Hey @andskli it seems to be the CustomResource that installs either the EC2NodeClass or the NodePool. As I have said the cluster is basically without nodes at that point and the custom resource that should remove those two resources just times out. Does that help?
Edit: So I recreated my example in our account and here you see the failed resource:
The resource that could not be removed:
And the lambda that times out:
I'm not sure if this is related, but we also just ran into an issue deleting the stack. In our case it failed on trying to delete the NodeRole and a NodeClass. In cloudfromation the event error message points to the instance profile:
Karpenter Node Role:
Resource handler returned message: "Cannot delete entity, must remove roles from instance profile first.
A node class that we provisioned using karpenter.addNodeClass
CloudFormation did not receive a response from your Custom Resource. Please check your logs for requestId [0a56d113-0455-4c30-bca2-9b64cb2be7fa]. If you are using the Python cfn-response module, you may need to update your Lambda function code so that CloudFormation can attach the updated version.
All we did in this case was add karpenter to an existing stack, provision a node class to test, and then tried to tear it down.
@andskli is there any update on this?
Have not had much time to look at this. Had a quick check-in and I am able to reproduce using your example, so thanks for that @lucavb.
Leaving the following as a note to future self or anyone willing to pick this issue up in the next few weeks as I won't be able to (summer holiday):
What seems to happen is that the EC2NodeClass doesn't get deleted because of the finalizer applied to the resource. I am not sure exactly how to solve this, perhaps we can utilize dependencies between NodePool and EC2NodeClass in a clever way somehow, or perhaps we can work on getting a force delete/remove finalizer option into upstream CDK resource which addEC2NodeClass() and addNodePool() uses under the hood.
Status updates:
- Observation: If I only deploy the karpenter helm-chart, and don't deploy any karpenter kubernetes CRD yaml manifests.
const karpenter = new Karpenter(stack, 'Karpenter', {
cluster: cluster,
namespace: 'kube-system',
version: '1.3.3', //https://gallery.ecr.aws/karpenter/karpenter
nodeRole: config.karpenterNodeRole, //custom NodeRole to pass to Karpenter Nodes
helmExtraValues: { //https://github.com/aws/karpenter-provider-aws/blob/v1.3.3/charts/karpenter/values.yaml
replicas: 1,
},
});
karpenter.node.addDependency(cluster.awsAuth); //editing order of operations to say deploy karpenter after cluster exists
Then cdk destroy still fails, and it fails immediately within 1 second of running.
cdk destroy dev1-eks
Here's the error message I get:
10:43:34 AM | DELETE_FAILED | Custom::AWSCDK-EKS-HelmChart | dev1-eks/chart-kar...r/Resource/Default
Received response status [FAILED] from custom resource. Message returned: TooManyRequestsException: Rate Exceeded.

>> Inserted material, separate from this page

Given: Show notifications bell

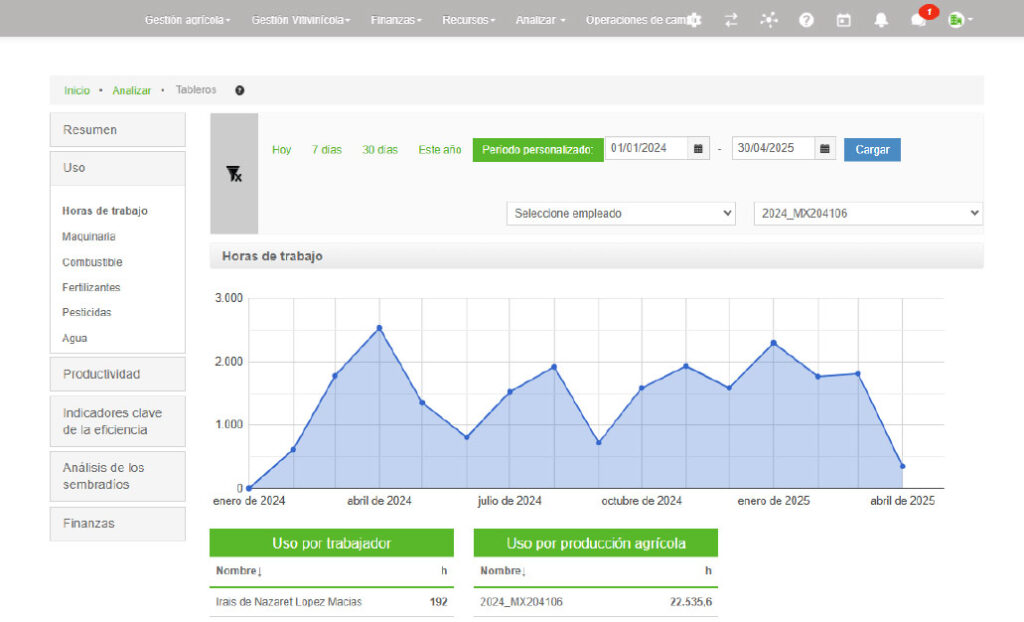Looking at the screenshot, I should [880, 20].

at de_TooManyRequestsExceptionRes (/var/runtime/node_modules/@aws-sdk/client-lambda/dist-cjs/index.js:4589:21)
at de_CommandError (/var/runtime/node_modules/@aws-sdk/client-lambda/dist-cjs/index.js:3969:19)

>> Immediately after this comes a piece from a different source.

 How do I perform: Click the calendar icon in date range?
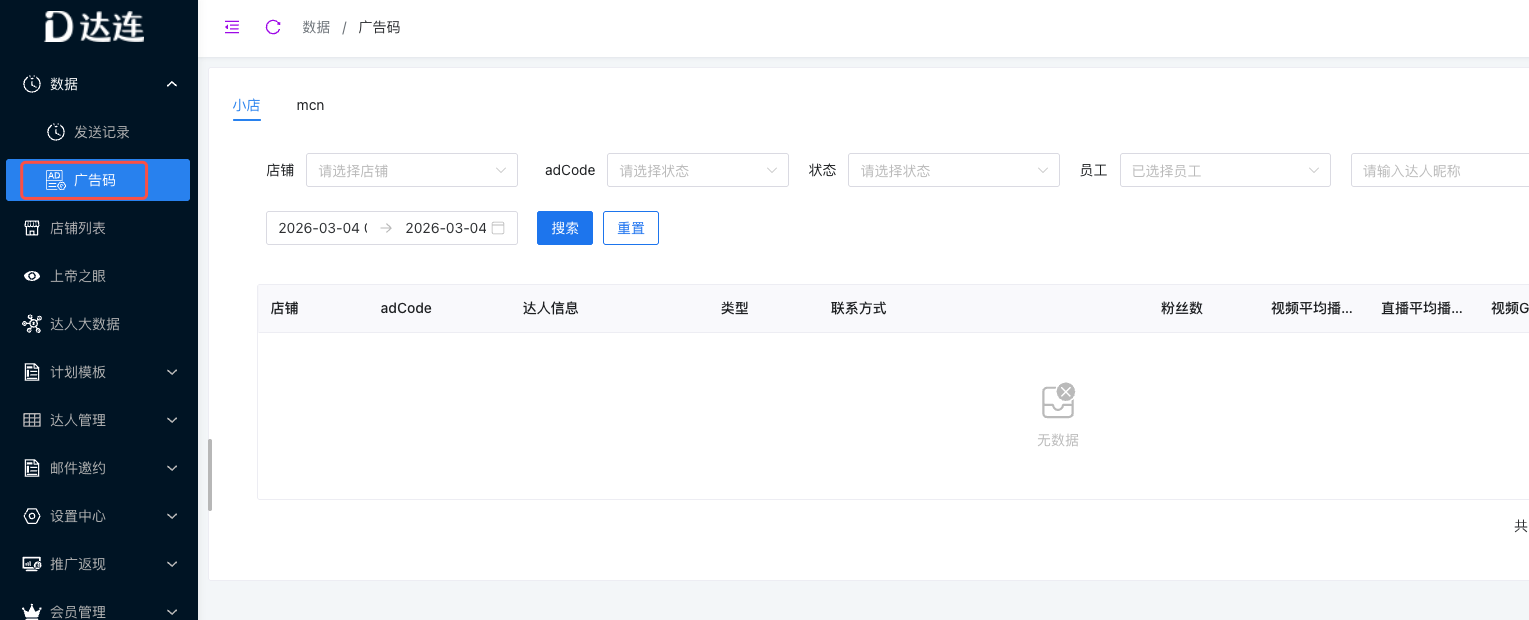pos(498,228)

at process.processTicksAndRejections (node:internal/process/task_queues:95:5)
at async /var/runtime/node_modules/@aws-sdk/node_modules/@smithy/middleware-serde/dist-cjs/index.js:35:20
at async /var/runtime/node_modules/@aws-sdk/node_modules/@smithy/core/dist-cjs/index.js:167:18
at async /var/runtime/node_modules/@aws-sdk/node_modules/@smithy/middleware-retry/dist-cjs/index.js:321:38
at async /var/runtime/node_modules/@aws-sdk/middleware-logger/dist-cjs/index.js:33:22
at async invokeUserFunction (/var/task/framework.js:1:2794)
at async onEvent (/var/task/framework.js:1:369)

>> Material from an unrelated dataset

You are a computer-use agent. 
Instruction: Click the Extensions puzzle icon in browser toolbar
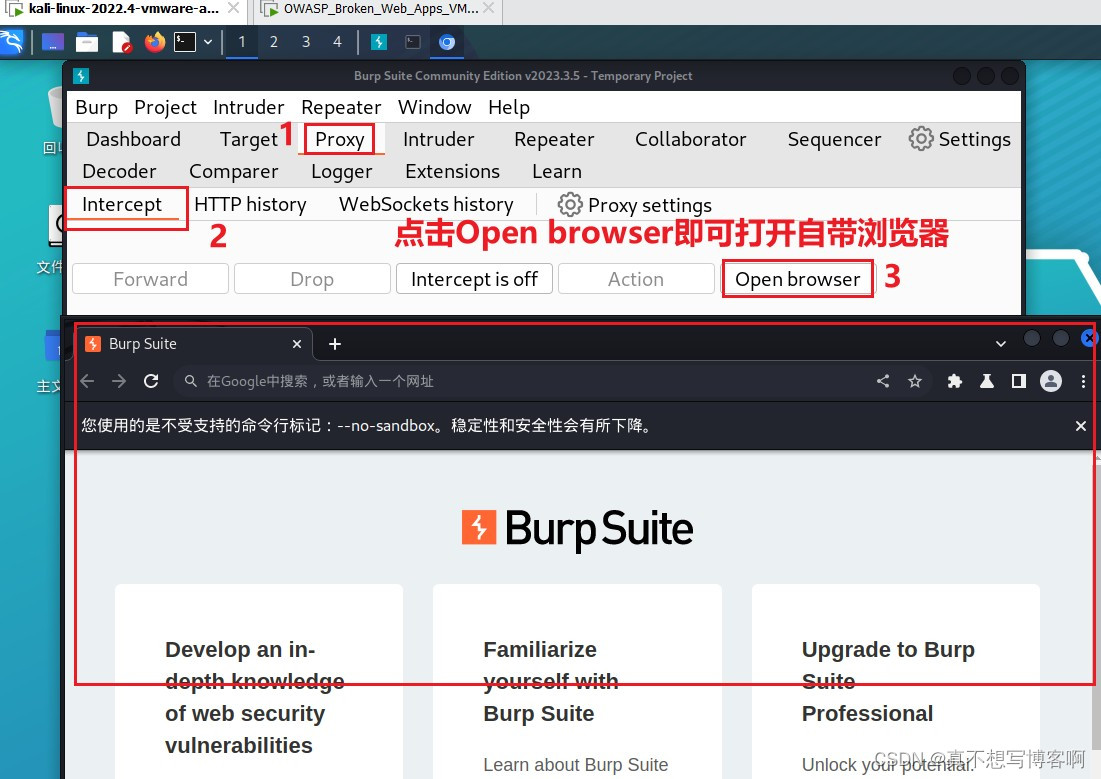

at async Runtime.handler (/var/task/cfn-response.js:1:1837) (RequestId: e4d6dd0d-95e4-4ede-af38-a83298588e81)
Now for the good news :), I made some progress on this:
console.log(config.id); //gives 'dev1-eks', it's important not to pass stack.stackId / verify what the console.log shows, stack.stackID gives a placeholder value '${Token[AWS::StackId.1876]}'
const karpenter_helm_chart_CFR = (stack.node.tryFindChild(config.id)?.node.tryFindChild('chart-karpenter')?.node.defaultChild as cdk.CfnResource);
if(karpenter_helm_chart_CFR){ //if not null then do the following
console.log("setting karpenter to retain to workaround cdk destroy bug")
karpenter_helm_chart_CFR.applyRemovalPolicy(cdk.RemovalPolicy.RETAIN); //Workaround for cdk destroy bug
}
My CDK stack includes the EKS cluster, and I reasoned that if I destroy the cluster, then any kubernetes helm charts / yaml manifests will also get destroyed anyways.
So despite the cdk.RemovalPolicy.RETAIN, the effective reality is that they do get destroyed, but RETAIN is enough to workaround the issue.
btw @lucavb could you rename the title from "Stack removal fails" to something more search optimized like "cdk destroy / stack removal / karpenter delete fails" I almost missed this / almost made a duplicate issue.
Small Correction/Clarification: You also need to set that for any karpenter specific kubernetes yaml manifests deployed through CDK.
const karpenter_YAMLs = karpenter_YAML_generator.generate_manifests();
const apply_karpenter_YAML = new eks.KubernetesManifest(stack, 'karpenter_YAMLs',
{
cluster: cluster,
manifest: karpenter_YAMLs,
overwrite: true,
prune: false,
}
);
const apply_karpenter_YAML_CFR = (apply_karpenter_YAML.node.defaultChild as cdk.CfnResource)
if(apply_karpenter_YAML_CFR){ //if not null then do the following
apply_karpenter_YAML_CFR.applyRemovalPolicy(cdk.RemovalPolicy.RETAIN); //Workaround for cdk destroy bug
}
apply_karpenter_YAML.node.addDependency(karpenter); //Inform cdk of order of operations
^-- The only downside of this I can think of is it might result in orphaned ec2 instances from karpenter nodeclaims after destroy has occured.
I personally still think it's a good short term improvement, because when destroy fails it's currently a ~2 hour cleanup with some manual human interaction needed every hour / need to run destroy more than once.
I'm just theorizing that that's a problem, but if my hunch is right, then the following strategy might also allow an automated cleanup workaround to be implemented while we wait for this to be fixed. https://dev.to/aws-builders/aws-custom-resource-using-cdk-387k This article says it's theoretically possible to trigger custom lambda logic to trigger on Delete. I have no idea how to do that. I went with a different strategy of customizing my kubernetes karpenter yaml to customize ec2 tags, so if an orphaned ec2 instance existed after destroy, it'd be trivially easy to manually clean them up by filtering in the GUI and terminating.